E a impressão que isso me passou foi de que nós, escritores, não temos controle nenhum sobre o que criamos, que nós somos apenas um meio pelo qual a história passa quando quer se manifestar.

Essa é uma ideia que fala sobre a magia da escrita, como se fossemos um médium que recebe uma mensagem do outro plano. E o problema disso é que tira a intencionalidade e autonomia do escritor.

Para mim, a ideia de que um livro se escreve sozinho é a porta de entrada para a afirmação de que escrever é um dom e que não é preciso estudar e falhar antes de lançar uma história. E eu não gosto disso porque não estou apenas escrevendo, estou trabalhando na história.

Deixa eu listar para vocês as minhas preocupações com o discurso da magia da escrita:

  1. Diz para aspirantes a escritores que se uma história não vem pronta e fácil para eles, eles não tem talento para escrever. O que, por sua vez, afasta muitas pessoas da escrita.
  2. Diz para escritores que não existe tentativa e erro, que se eles não conseguirem fazer uma ideia funcionar é porque a ideia não é boa o suficiente, e não porque faltou estruturação e técnica.
  3. Diz para aspirantes a escritores que não é preciso estudar técnicas de escrita para escrever, que se uma história quer ser contada, tudo vai fazer sentido sozinho.

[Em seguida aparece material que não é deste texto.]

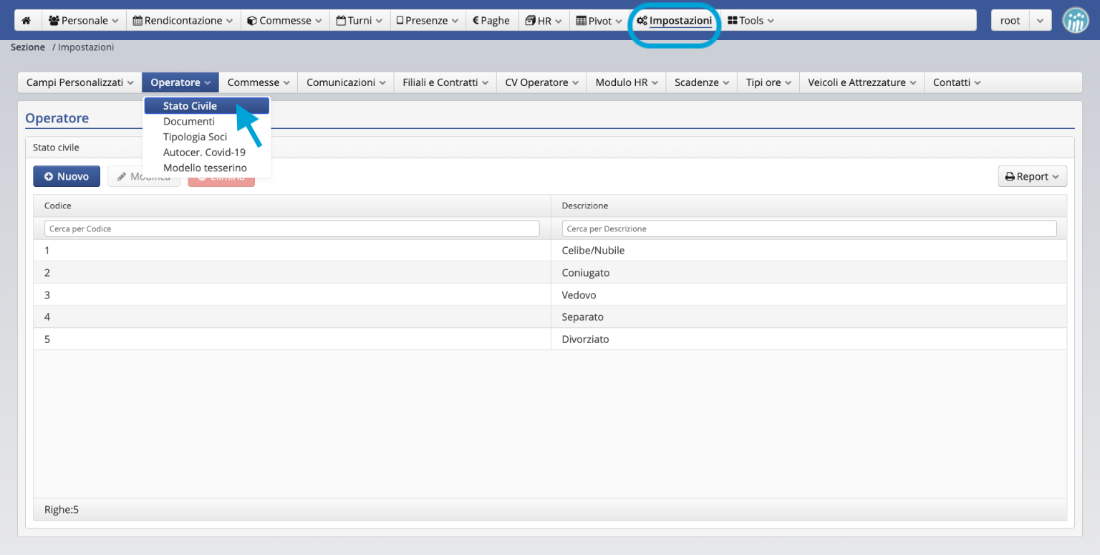Open the Pivot table menu
The width and height of the screenshot is (1100, 555).
point(599,20)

Enfim, eu tenho muitos problemas com essa romantização, como vocês puderam ver, mas eu acho que o principal é que acreditar na magia da escrita faz com que ela se afaste das “pessoas comuns” e seja vista como algo que só gênios fazem.

E eu não acredito em gênios da literatura, pessoas tocados por entidades mágicas que usam os dedos deles para escrever histórias.

Prefiro acreditar que qualquer pessoa, comprometida o suficiente, pode escrever um livro porque teve uma boa ideia e quis estruturar uma história ao redor dela.

Para mim, essa opção mostra muito mais talento do que deixar que a história se escreva sozinha.